In order to improve the health of their children, parents participate in Plan sponsored learning programs.
In order to improve the health of their children, parents participate in Plan sponsored learning programs.
February 14, 2013

Over the past year, Plan has been working with local residents and government health officials in villages across Sri Lanka on a new Health Promotion Strategy to make simple lifestyle changes in order improve maternal and child health.

Plan’s goal is to lower the under-five child malnutrition rates, which can often be as high as fifty-percent. The program also seeks to improve early childhood development.

In the first phase of the program, Plan collaborated with Rajarata University’s Foundation for Health Promotion. The foundation trained health officials on the best practices for working with villagers to create an environment where locals would feel comfortable discussing health related issues and would feel empowered to find solutions to their problems.

Mothers Work Together to Create Change

 

Once this groundwork was established, Plan learned that many mothers had been concerned with the malnutrition of their children. After speaking with local officials, they organized group exercise sessions and combined their limited food supplies in order to ensure that their children received a more balanced diet. As a result of their actions, the mothers were in better health and the number of village children who were underweight decreased.

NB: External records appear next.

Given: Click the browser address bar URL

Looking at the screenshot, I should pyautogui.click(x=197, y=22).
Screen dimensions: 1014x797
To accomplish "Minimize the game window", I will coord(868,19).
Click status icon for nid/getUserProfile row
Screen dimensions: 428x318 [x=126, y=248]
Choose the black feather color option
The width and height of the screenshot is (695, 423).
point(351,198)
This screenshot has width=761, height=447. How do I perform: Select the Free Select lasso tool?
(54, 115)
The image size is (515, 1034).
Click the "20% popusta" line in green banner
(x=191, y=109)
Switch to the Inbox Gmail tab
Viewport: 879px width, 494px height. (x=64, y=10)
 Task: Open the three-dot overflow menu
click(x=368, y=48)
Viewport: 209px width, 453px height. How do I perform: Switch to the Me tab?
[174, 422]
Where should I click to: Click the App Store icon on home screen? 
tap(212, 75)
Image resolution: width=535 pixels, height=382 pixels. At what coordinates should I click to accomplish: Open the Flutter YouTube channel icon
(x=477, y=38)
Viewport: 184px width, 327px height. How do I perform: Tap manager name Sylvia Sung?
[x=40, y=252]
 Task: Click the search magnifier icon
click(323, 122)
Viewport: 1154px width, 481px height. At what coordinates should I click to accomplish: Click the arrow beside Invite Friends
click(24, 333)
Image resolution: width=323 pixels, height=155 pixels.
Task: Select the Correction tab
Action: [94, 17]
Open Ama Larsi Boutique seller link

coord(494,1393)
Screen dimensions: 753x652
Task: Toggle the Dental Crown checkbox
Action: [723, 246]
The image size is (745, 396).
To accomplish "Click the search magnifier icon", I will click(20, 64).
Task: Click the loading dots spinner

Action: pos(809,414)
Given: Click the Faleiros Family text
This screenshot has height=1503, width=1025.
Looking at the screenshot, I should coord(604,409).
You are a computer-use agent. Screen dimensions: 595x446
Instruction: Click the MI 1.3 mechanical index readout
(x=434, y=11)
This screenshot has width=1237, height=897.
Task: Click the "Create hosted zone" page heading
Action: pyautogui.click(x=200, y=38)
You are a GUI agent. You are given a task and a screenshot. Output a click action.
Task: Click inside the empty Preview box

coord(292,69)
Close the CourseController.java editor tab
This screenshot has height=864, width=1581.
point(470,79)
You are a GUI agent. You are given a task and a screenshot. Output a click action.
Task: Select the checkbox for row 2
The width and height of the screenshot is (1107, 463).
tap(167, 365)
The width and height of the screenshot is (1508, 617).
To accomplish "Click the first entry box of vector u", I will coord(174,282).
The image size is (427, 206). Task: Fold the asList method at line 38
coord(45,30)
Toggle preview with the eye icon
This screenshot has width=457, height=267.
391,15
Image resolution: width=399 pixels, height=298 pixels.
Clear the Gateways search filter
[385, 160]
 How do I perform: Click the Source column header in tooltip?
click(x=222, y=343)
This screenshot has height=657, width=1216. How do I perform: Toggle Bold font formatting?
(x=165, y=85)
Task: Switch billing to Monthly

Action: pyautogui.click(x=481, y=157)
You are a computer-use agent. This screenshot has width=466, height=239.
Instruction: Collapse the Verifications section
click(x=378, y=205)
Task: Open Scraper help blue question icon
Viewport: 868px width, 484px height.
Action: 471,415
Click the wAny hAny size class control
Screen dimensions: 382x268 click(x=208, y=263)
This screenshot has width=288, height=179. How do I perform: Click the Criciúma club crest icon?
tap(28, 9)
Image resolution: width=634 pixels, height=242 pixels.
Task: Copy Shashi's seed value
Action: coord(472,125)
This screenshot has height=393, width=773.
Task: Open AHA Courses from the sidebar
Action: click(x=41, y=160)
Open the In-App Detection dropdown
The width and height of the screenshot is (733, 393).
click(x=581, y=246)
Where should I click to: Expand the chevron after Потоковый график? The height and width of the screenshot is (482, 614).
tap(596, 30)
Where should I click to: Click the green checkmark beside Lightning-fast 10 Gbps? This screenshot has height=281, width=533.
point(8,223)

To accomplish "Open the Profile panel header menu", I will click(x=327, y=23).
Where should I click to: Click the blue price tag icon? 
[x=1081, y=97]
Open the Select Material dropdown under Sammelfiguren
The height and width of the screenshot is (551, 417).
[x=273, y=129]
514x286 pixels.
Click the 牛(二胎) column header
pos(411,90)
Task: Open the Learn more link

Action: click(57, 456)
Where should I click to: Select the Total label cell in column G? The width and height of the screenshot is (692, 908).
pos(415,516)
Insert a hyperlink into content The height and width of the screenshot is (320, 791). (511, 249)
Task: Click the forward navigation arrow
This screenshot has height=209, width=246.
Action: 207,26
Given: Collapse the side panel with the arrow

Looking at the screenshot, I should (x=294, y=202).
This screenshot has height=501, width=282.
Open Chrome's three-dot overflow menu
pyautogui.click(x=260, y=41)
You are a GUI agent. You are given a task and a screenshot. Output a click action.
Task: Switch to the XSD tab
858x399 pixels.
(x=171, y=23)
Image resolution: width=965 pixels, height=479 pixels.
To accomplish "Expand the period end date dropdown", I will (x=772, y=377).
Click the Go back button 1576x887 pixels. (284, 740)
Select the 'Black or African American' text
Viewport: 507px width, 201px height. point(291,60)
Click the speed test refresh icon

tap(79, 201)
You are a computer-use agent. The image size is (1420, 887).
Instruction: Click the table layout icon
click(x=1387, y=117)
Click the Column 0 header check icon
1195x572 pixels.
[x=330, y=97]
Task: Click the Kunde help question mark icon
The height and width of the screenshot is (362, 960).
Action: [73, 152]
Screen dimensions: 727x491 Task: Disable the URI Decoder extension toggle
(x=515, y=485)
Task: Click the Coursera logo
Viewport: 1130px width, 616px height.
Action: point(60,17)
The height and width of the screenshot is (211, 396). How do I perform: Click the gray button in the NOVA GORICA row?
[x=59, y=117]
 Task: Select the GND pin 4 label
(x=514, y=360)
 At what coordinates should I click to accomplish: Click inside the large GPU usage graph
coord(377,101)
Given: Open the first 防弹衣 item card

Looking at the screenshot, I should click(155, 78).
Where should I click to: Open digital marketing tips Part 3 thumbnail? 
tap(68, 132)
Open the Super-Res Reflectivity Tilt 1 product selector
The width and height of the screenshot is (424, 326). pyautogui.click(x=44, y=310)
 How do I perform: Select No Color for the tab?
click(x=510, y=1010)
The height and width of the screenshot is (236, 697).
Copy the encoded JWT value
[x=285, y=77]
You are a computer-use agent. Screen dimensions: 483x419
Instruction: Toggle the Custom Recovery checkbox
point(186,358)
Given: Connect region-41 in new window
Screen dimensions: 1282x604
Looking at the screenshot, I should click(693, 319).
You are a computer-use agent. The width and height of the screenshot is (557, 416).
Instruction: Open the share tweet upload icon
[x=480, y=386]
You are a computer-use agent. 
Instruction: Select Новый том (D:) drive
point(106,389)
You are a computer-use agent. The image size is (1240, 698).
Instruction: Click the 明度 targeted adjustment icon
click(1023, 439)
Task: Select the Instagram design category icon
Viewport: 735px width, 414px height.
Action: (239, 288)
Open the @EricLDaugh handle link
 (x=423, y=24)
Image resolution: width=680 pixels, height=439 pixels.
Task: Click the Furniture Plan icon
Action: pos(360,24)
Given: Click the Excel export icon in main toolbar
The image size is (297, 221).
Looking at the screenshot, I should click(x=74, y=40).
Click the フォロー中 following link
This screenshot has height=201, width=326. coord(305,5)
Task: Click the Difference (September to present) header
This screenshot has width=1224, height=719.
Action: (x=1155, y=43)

According to prior reports collected by Midwives in the Moneragala District, the number of underweight infants under the age of one had been steadily increasing from 0.2% in 2007 to 1.4% in 2010. However in the year following the initiation of the new program, this number has fallen to 1%.

Similar observations have been made in Palagala where the number of underweight children between the ages of 2 and 5 has decreased from 48% in 2009 to 35% in 2011.

Although an empirical study has not yet been conducted, there has not been any difference made to the Routine Child Health Program besides the addition of Plan’s Health Promotion Strategy.

In addition to malnutrition, other villagers had been concerned about early childhood development. Since young children spend most of their time in the home, it was critical for parents to have a stimulating home environment to aid children in their growth and development. As a solution to this problem, villagers from each village worked together to brainstorm and create a model baby room. These model baby rooms contained colorful posters, hanging mobiles, hand-written alphabets, and other simple designs that would serve as a model that mothers could mimic in their homes. Fathers also played a central role in the program by increasing the amount of time spent with their children. They also helped build and decorate dedicated play areas where the village children could gather and learn social skills. One of the villagers, Inomalee Madhushani, describes the change in her village:

"We gave our children chances to get together and play and the results were very positive. They know each other very well now. They even exchange their toys."

Fathers Play a Role in Improving the Home Environment

 

Fathers also have the important role of creating a happy home environment. In most of the villages, each family has a happiness calendar where each family member marks if they were happy, sad or neutral on a common calendar.

Since the calendar keeps track of the daily feelings of family members, it is easy for people to recognize their own behavior and its impact on other members of the family. Since the program began, women have also reported that there has been a decrease in the number of arguments and the amount of alcohol consumed by their husands.

A ten-year-old participant recently shared their experience with children at an international meeting co-sponsored by Plan: "For our birthdays we decided to give a gift to our parents in appreciation of their efforts."

By working together, the mothers and children have become healthier and more confident, and the success of this program has now attracted interest from other agencies in Sri Lanka, who plan to replicate Plan's methods.